• [DATA FOR ANALYSIS]:
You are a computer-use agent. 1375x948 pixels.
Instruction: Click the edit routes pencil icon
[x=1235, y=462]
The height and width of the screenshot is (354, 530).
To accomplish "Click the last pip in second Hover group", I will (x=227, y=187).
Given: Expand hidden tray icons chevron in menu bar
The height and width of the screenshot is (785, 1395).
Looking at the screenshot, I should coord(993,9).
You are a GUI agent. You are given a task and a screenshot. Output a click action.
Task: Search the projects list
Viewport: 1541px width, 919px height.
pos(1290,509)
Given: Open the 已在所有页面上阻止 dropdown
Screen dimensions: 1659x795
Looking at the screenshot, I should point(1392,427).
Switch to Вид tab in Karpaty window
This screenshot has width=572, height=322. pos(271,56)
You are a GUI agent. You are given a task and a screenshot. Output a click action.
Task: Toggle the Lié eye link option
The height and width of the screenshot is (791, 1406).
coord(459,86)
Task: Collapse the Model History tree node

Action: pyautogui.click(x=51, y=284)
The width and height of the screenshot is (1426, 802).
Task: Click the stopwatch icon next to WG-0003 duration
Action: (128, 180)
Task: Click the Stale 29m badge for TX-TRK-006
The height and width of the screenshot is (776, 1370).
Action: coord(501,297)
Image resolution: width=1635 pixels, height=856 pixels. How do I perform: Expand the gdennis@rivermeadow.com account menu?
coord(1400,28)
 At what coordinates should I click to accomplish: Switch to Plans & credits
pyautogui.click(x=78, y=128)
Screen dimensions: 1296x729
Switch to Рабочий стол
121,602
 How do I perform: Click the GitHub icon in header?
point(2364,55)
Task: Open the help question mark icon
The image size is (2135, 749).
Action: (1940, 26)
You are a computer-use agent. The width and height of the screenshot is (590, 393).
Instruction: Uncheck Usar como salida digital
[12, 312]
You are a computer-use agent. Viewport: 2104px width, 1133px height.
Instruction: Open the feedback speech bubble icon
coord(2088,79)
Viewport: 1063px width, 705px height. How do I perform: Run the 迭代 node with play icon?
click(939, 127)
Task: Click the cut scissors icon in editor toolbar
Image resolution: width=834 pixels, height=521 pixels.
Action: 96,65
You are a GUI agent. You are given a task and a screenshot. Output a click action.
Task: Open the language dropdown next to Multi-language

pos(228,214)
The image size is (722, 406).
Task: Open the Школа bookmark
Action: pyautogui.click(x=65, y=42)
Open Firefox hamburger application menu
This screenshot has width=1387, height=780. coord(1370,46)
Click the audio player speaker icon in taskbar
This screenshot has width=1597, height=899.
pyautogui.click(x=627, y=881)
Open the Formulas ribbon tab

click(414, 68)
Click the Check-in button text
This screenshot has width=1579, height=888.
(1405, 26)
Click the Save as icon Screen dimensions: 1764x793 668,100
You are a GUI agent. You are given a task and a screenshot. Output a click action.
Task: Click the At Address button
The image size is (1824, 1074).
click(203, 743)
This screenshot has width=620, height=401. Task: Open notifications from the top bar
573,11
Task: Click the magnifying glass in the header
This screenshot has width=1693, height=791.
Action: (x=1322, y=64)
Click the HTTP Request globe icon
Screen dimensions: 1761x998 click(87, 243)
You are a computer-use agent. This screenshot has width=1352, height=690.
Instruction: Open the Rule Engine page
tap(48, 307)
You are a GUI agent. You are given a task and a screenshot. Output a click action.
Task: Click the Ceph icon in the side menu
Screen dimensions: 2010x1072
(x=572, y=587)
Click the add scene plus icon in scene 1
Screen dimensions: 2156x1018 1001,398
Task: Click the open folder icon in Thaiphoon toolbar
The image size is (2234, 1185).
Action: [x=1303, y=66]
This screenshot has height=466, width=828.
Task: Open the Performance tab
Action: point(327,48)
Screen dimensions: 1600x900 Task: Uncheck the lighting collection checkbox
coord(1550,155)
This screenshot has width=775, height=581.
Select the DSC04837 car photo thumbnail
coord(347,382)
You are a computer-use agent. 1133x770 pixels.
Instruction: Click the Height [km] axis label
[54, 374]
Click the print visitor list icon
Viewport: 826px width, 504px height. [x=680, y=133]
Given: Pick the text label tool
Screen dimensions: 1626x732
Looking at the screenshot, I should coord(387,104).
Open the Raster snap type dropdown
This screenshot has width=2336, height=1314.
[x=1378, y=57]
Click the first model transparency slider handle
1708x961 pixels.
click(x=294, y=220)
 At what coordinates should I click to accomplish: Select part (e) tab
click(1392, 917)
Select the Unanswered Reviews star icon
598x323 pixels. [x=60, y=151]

• [YOUR ASSIGNMENT]: Whenever a line in the entries holds the word "computer", copy that line.

• [REPLY TO THE TASK]:
You are a computer-use agent. 1375x948 pixels.
You are a computer-use agent. The width and height of the screenshot is (590, 393).
You are a computer-use agent. Viewport: 2104px width, 1133px height.
You are a computer-use agent. This screenshot has width=1352, height=690.
You are a computer-use agent. 1133x770 pixels.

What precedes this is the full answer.